┌─ DATASET ROWS

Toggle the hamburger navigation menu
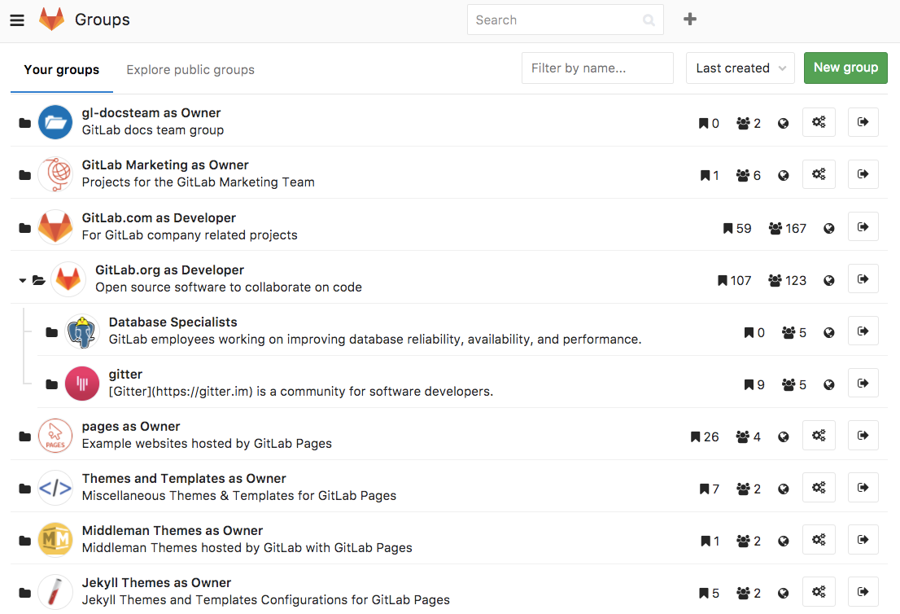pyautogui.click(x=17, y=20)
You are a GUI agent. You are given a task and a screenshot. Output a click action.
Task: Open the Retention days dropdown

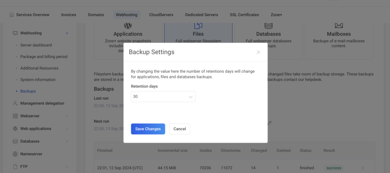click(163, 97)
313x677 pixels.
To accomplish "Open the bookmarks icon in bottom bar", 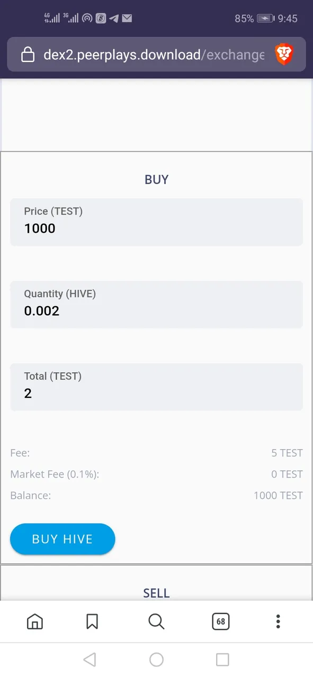I will pyautogui.click(x=92, y=621).
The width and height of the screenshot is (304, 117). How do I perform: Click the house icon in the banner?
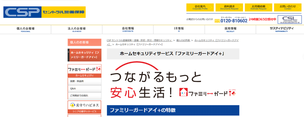(x=183, y=92)
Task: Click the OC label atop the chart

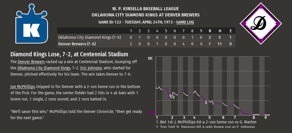Action: pyautogui.click(x=150, y=58)
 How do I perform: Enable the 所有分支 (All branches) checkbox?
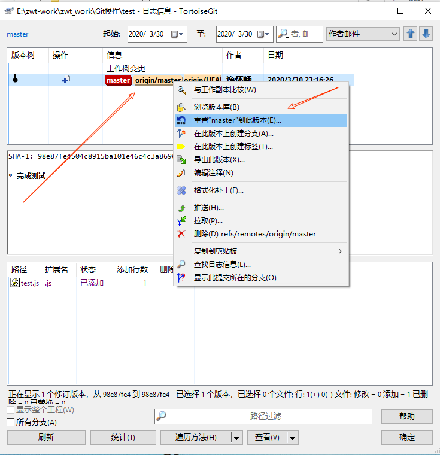[x=10, y=423]
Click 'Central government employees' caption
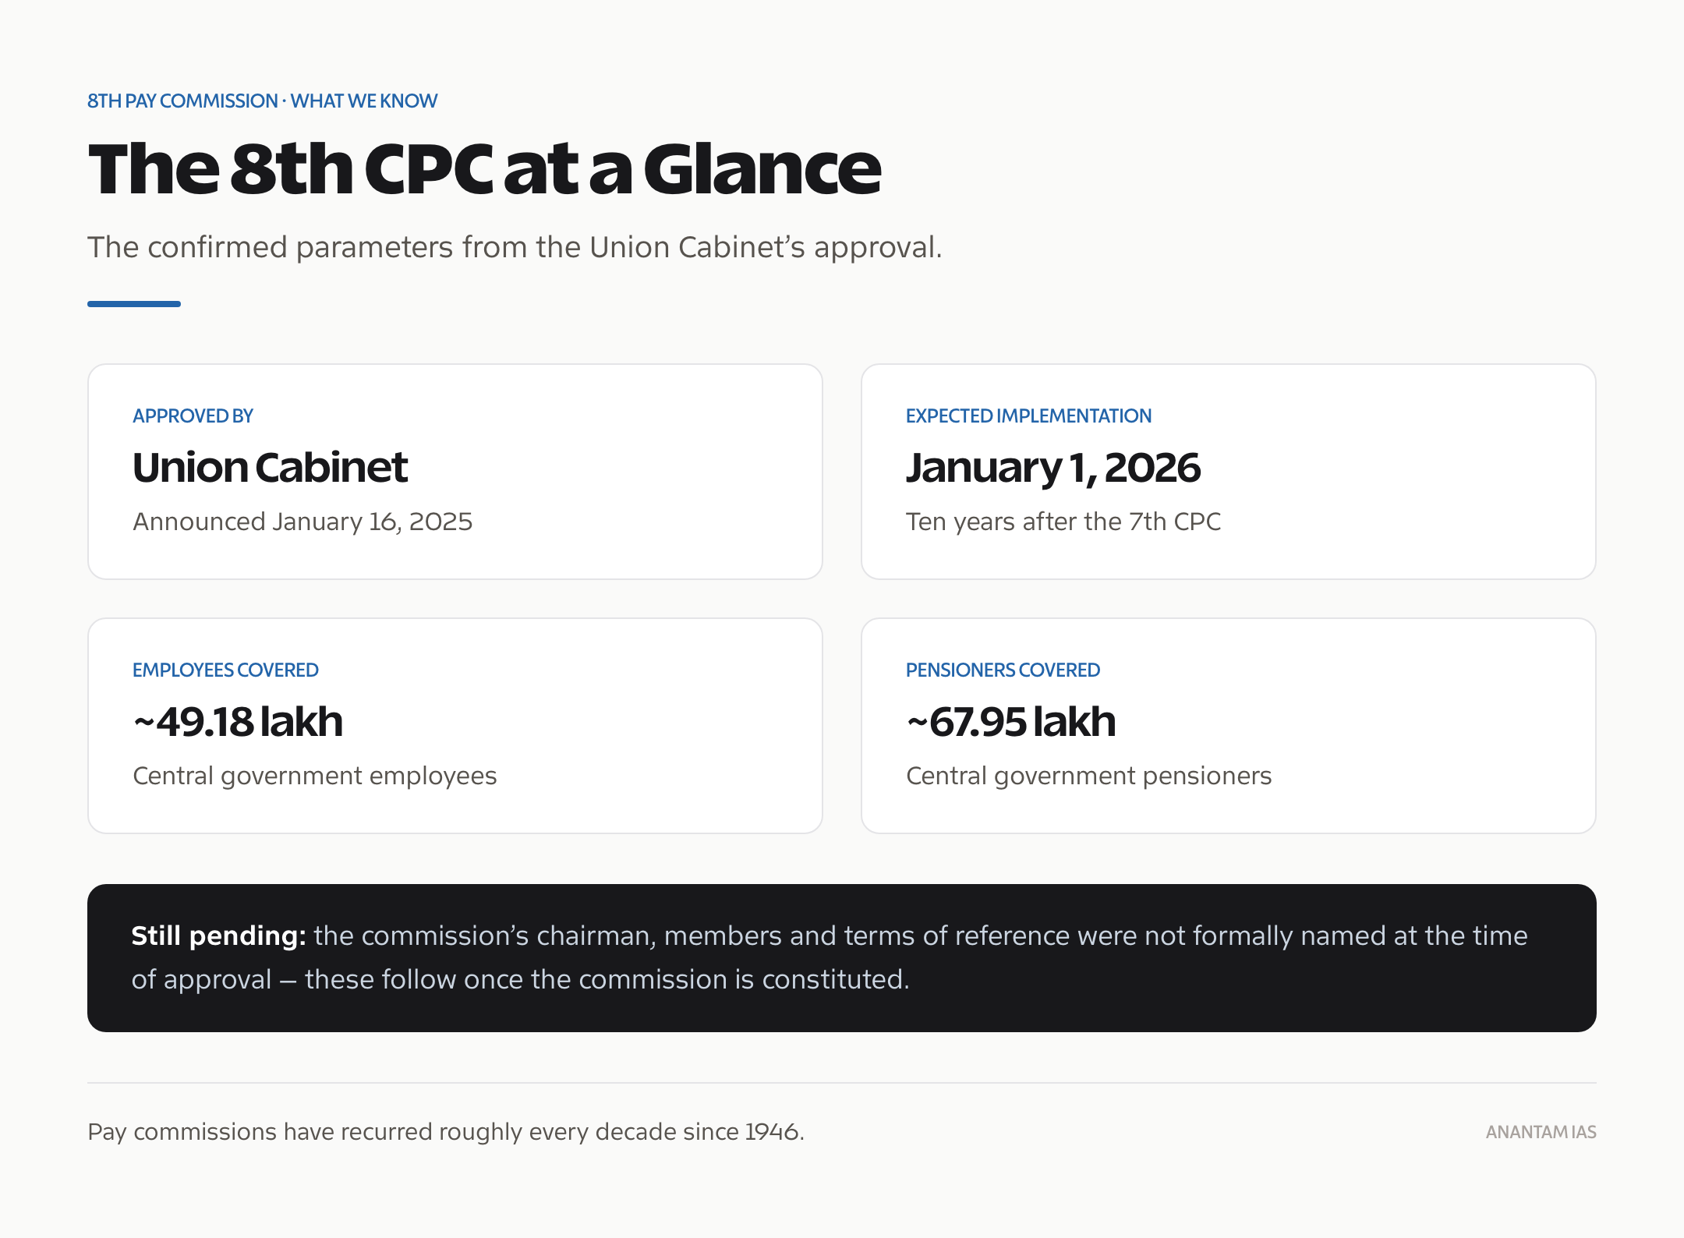The image size is (1684, 1238). tap(315, 776)
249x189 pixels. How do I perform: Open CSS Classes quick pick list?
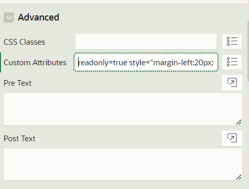pyautogui.click(x=232, y=42)

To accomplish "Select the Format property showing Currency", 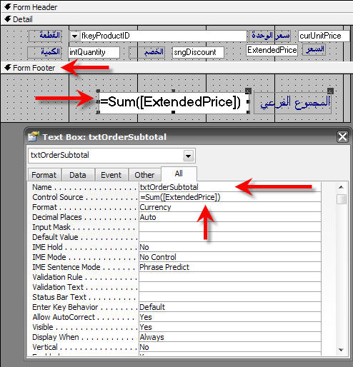I will (230, 207).
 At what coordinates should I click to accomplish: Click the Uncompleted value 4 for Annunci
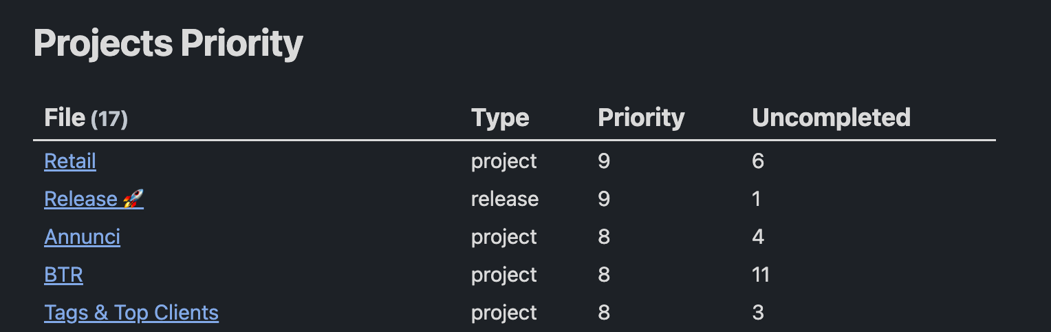pyautogui.click(x=758, y=237)
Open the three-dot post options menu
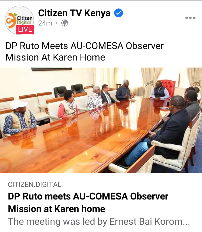This screenshot has height=232, width=202. pos(190,18)
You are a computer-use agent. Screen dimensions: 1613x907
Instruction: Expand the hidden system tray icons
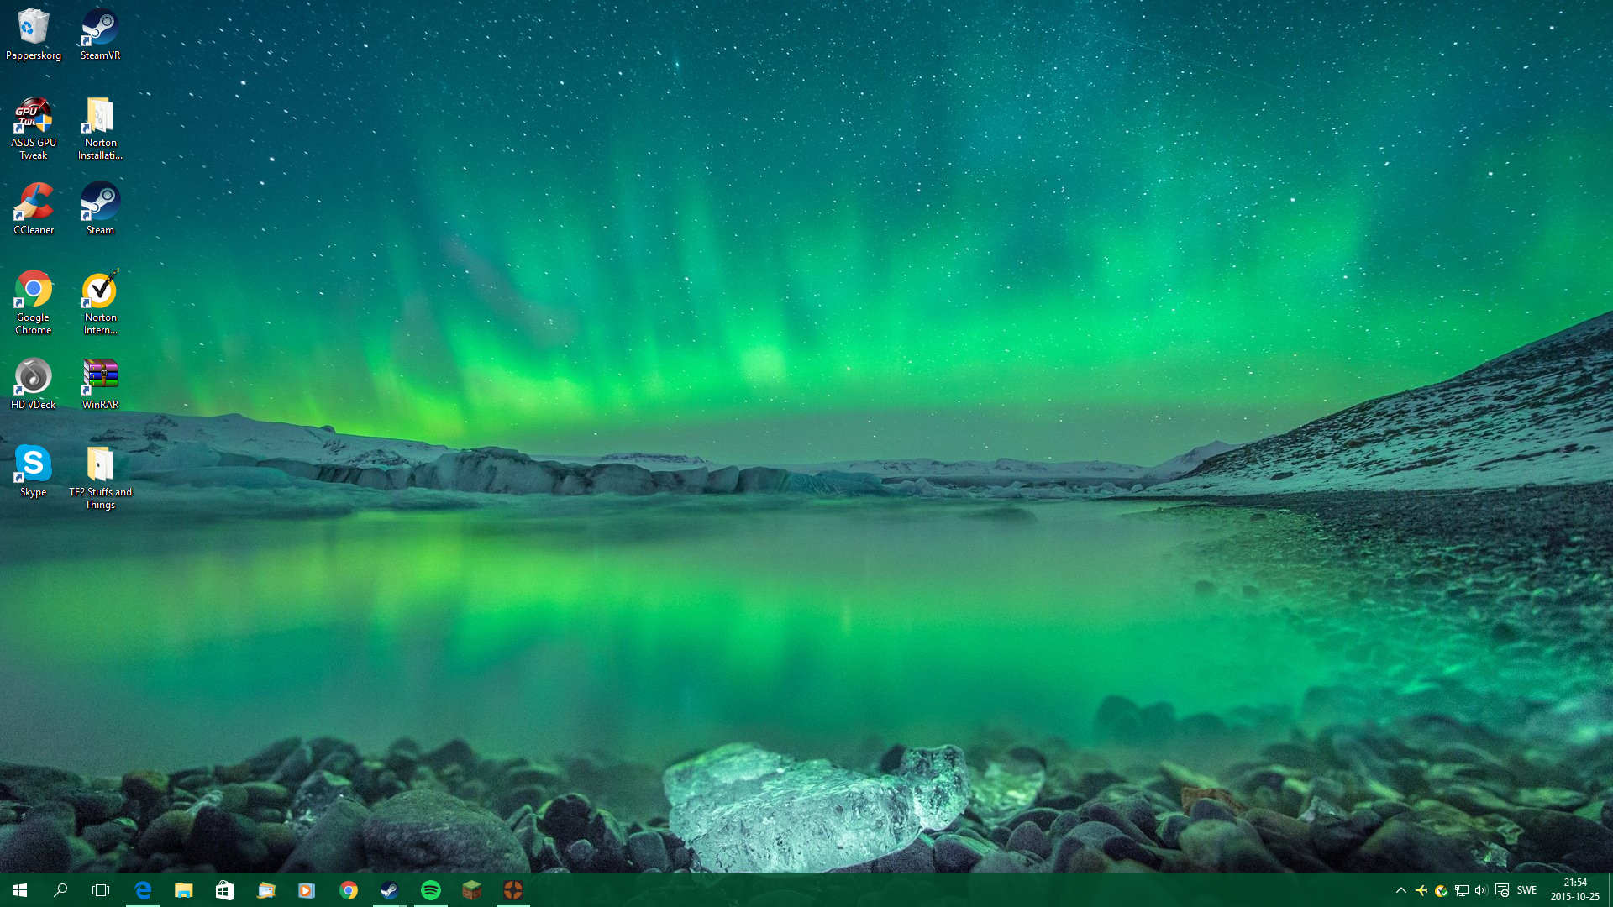click(x=1400, y=890)
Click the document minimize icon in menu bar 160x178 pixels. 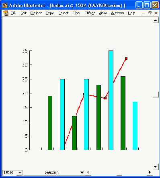pos(144,13)

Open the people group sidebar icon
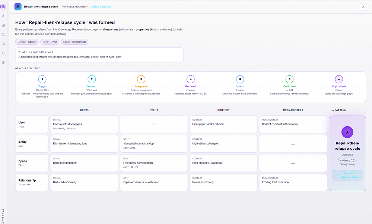point(3,34)
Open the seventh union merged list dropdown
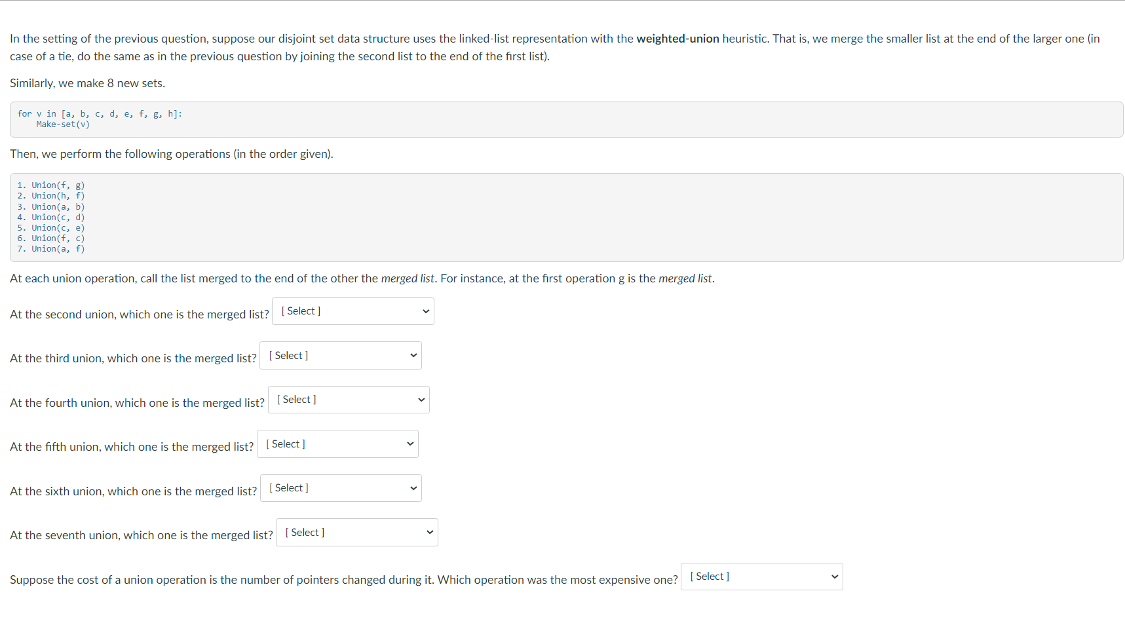Image resolution: width=1125 pixels, height=627 pixels. pyautogui.click(x=356, y=532)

└─

Show every line in the items above that contains the word "perform".

The width and height of the screenshot is (304, 117). How do I perform: Click the house icon in the banner?
 How do I perform: Enable the 所有分支 (All branches) checkbox?
249x189 pixels. How do I perform: Open CSS Classes quick pick list?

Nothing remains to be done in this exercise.